From 7b13ab6eee6aa7b32d35473bc9b72694f49bd8e2 Mon Sep 17 00:00:00 2001
From: Michael Benayoun <mickbenayoun@gmail.com>
Date: Mon, 20 Nov 2023 15:09:15 +0100
Subject: [PATCH] Fix

---
 docs/source/_toctree.yml                       |  4 ++++
 docs/source/guides/distributed_training.mdx    |  2 --
 docs/source/package_reference/distributed.mdx  |  2 +-
 .../distributed/parallelizers_manager.py       | 18 ++++++++++++++++++
 4 files changed, 23 insertions(+), 3 deletions(-)

diff --git a/docs/source/_toctree.yml b/docs/source/_toctree.yml
index 431b11138..aec2b334a 100644
--- a/docs/source/_toctree.yml
+++ b/docs/source/_toctree.yml
@@ -26,6 +26,8 @@
       title: Fine-tune Transformers with AWS Trainium
     - local: guides/export_model
       title: Export a model to Inferentia
+    - local: guides/distributed_training
+      title: Distributed Training
     - local: guides/models
       title: Neuron models for inference 
     - local: guides/pipelines
@@ -34,6 +36,8 @@
   - sections:
     - local: package_reference/trainer
       title: Neuron Trainer
+    - local: package_reference/distributed
+      title: Neuron Distributed
     - local: package_reference/export
       title: Neuron Exporter
     - local: package_reference/modeling
diff --git a/docs/source/guides/distributed_training.mdx b/docs/source/guides/distributed_training.mdx
index 14e2bab1d..9d643780c 100644
--- a/docs/source/guides/distributed_training.mdx
+++ b/docs/source/guides/distributed_training.mdx
@@ -9,8 +9,6 @@ Unless required by applicable law or agreed to in writing, software distributed
 an "AS IS" BASIS, WITHOUT WARRANTIES OR CONDITIONS OF ANY KIND, either express or implied.
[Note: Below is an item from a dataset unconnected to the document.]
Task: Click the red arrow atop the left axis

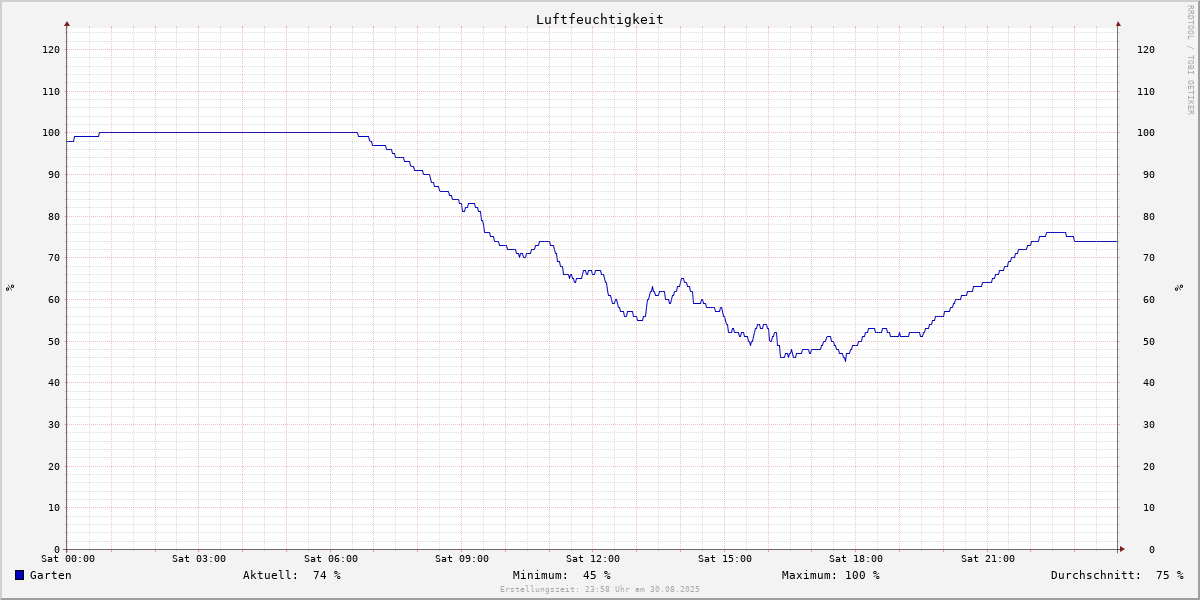Action: (67, 23)
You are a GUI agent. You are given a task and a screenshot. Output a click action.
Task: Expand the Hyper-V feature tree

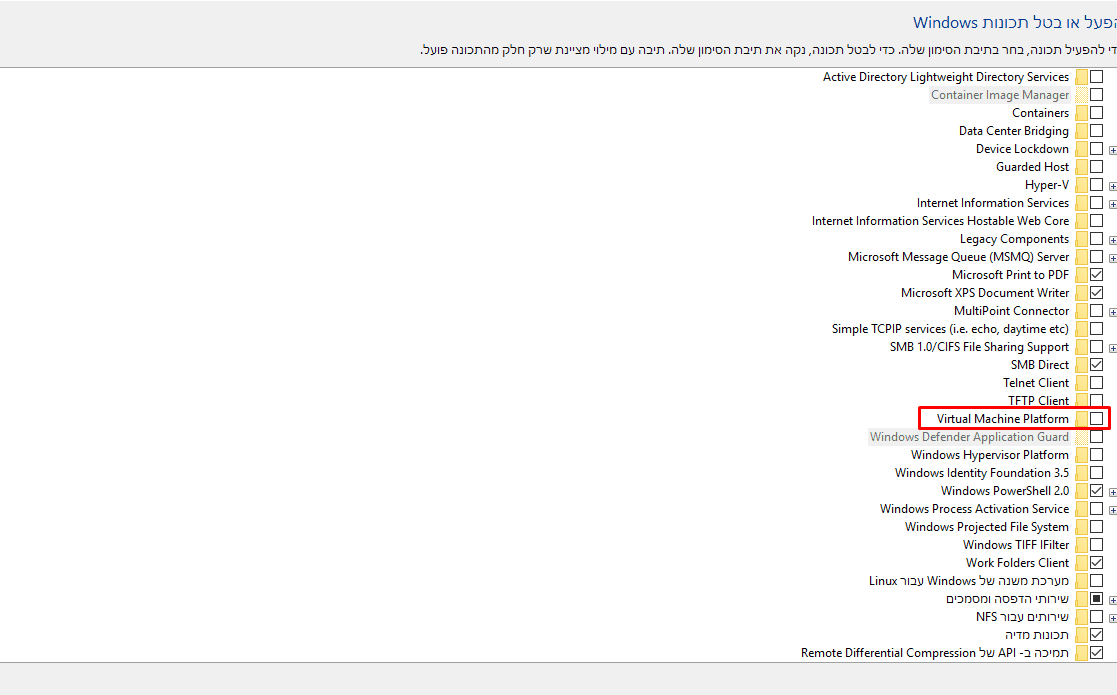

See the License for the
 specific language governing permissions and limitations under the License.
 -->
-
-
 # Distributed Training with `optimum-neuron`
 
 [AWS Trainium instances](https://aws.amazon.com/machine-learning/trainium/) are great to train models. They can contain up to 16 Neuron devices, each device containing 2 Neuron cores and has 32GB of memory (16GB per core). For example a `trn1.32xlarge` instance has 32 x 16 = 512GB of memory, that is a lot of memory to train models!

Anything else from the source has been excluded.